R Keras tries to convert character strings to double

mike4343 · August 16, 2019, 4:32pm

library(keras)
library(dplyr)
data = read.csv("data.csv") 
# str(data) # handy for array details

trainx = data[,1:14] %>% 
mutate_if(is.factor, as.character) %>%
mutate_if(is.integer, as.double) 

trainx[,2] = gsub(" ", "", trainx[,2])
trainx[1:5,]


 
 
age
<dbl>
workclass
<chr>
fnlwgt
<dbl>
education
<chr>
education.num
<dbl>
1	39	State-gov	77516	Bachelors	13	
2	50	Self-emp-not-inc	83311	Bachelors	13	
3	38	Private	215646	HS-grad	9	
4	53	Private	234721	11th	7	
5	28	Private	338409	Bachelors	13	

What the code fragments above are supposed to illustrate is a strange problem.  I have been working with R and RStudio for a few years now, and with Keras as well.  The input looks loke this:

'data.frame':	32561 obs. of  15 variables:
 $ age           : int  39 50 38 53 28 37 49 52 31 42 ...
 $ workclass     : Factor w/ 9 levels " ?"," Federal-gov",..: 8 7 5 5 5 5 5 7 5 5 ...
 $ fnlwgt        : int  77516 83311 215646 234721 338409 284582 160187 209642 45781 159449 ...
 $ education     : Factor w/ 16 levels " 10th"," 11th",..: 10 10 12 2 10 13 7 12 13 10 ...
 $ education.num : int  13 13 9 7 13 14 5 9 14 13 ...
 $ marital.status: Factor w/ 7 levels " Divorced"," Married-AF-spouse",..: 5 3 1 3 3 3 4 3 5 3 ...
 $ occupation    : Factor w/ 15 levels " ?"," Adm-clerical",..: 2 5 7 7 11 5 9 5 11 5 ...
 $ relationship  : Factor w/ 6 levels " Husband"," Not-in-family",..: 2 1 2 1 6 6 2 1 2 1 ...
 $ race          : Factor w/ 5 levels " Amer-Indian-Eskimo",..: 5 5 5 3 3 5 3 5 5 5 ...
 $ sex           : Factor w/ 2 levels " Female"," Male": 2 2 2 2 1 1 1 2 1 2 ...
 $ capital.gain  : int  2174 0 0 0 0 0 0 0 14084 5178 ...
 $ capital.loss  : int  0 0 0 0 0 0 0 0 0 0 ...
 $ hrs.per.week  : int  40 13 40 40 40 40 16 45 50 40 ...
 $ native.country: Factor w/ 42 levels " ?"," Cambodia",..: 40 40 40 40 6 40 24 40 40 40 ...
 $ ge50K         : Factor w/ 2 levels " <=50K"," >50K": 1 1 1 1 1 1 1 2 2 2 ...
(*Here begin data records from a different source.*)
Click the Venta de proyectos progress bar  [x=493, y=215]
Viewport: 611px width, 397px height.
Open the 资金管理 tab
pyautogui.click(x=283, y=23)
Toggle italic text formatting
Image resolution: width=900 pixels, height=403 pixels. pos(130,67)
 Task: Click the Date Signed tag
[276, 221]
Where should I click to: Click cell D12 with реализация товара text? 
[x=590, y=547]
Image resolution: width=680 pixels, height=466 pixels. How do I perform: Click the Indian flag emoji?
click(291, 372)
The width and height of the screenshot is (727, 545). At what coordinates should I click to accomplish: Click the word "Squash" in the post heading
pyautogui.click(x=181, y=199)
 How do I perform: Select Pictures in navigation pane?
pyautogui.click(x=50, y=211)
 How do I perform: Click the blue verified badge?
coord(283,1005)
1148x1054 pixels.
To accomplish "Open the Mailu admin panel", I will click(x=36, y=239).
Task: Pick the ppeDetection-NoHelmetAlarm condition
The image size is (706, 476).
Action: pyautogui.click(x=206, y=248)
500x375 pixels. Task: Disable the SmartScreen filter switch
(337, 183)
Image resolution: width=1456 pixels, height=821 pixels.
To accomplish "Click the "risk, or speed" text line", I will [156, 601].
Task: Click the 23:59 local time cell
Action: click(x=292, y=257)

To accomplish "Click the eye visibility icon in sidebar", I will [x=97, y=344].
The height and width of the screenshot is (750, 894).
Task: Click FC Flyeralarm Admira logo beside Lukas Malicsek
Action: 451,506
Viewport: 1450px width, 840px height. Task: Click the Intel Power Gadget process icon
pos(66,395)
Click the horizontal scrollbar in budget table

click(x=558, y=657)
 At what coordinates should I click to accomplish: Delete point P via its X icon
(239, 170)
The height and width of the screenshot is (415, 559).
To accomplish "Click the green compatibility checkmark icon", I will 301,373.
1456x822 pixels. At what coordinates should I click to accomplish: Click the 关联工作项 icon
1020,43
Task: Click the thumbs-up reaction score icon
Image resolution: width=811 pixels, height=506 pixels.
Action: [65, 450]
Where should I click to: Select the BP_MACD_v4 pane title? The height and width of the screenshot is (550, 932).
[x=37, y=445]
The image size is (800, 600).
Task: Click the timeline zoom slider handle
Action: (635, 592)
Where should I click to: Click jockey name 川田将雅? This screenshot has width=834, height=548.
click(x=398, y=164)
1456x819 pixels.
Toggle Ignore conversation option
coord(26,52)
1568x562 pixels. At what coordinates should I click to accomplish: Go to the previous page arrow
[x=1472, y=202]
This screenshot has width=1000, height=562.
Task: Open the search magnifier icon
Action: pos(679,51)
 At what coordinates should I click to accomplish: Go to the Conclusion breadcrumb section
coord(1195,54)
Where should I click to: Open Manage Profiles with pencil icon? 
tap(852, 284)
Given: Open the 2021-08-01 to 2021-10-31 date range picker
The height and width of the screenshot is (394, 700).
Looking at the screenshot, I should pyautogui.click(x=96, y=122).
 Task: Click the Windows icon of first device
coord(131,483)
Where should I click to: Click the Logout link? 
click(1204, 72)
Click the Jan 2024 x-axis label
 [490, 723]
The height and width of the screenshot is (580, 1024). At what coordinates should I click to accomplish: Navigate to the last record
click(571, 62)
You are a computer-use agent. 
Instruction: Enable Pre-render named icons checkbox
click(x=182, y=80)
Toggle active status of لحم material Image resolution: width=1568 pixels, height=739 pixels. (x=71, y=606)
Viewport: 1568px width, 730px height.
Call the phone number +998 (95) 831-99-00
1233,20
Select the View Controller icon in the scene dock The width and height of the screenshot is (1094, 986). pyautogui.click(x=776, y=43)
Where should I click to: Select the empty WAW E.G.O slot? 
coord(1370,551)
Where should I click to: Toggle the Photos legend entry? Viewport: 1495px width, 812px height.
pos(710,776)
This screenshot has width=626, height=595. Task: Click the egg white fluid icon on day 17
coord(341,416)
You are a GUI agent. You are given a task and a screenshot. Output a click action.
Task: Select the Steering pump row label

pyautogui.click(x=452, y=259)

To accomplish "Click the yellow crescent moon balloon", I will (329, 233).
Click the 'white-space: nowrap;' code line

The problem is with the second column 'workclass' which was initially classified as 'factor' but changed to 'char' to cope with some earlier difficulties.  Likewise the 'int' columns were changted to 'double' as shown above.  Also please note that the character column had a leading space in each data item.  I thought this was the problem and removed the leading space, as you can see, with gsub.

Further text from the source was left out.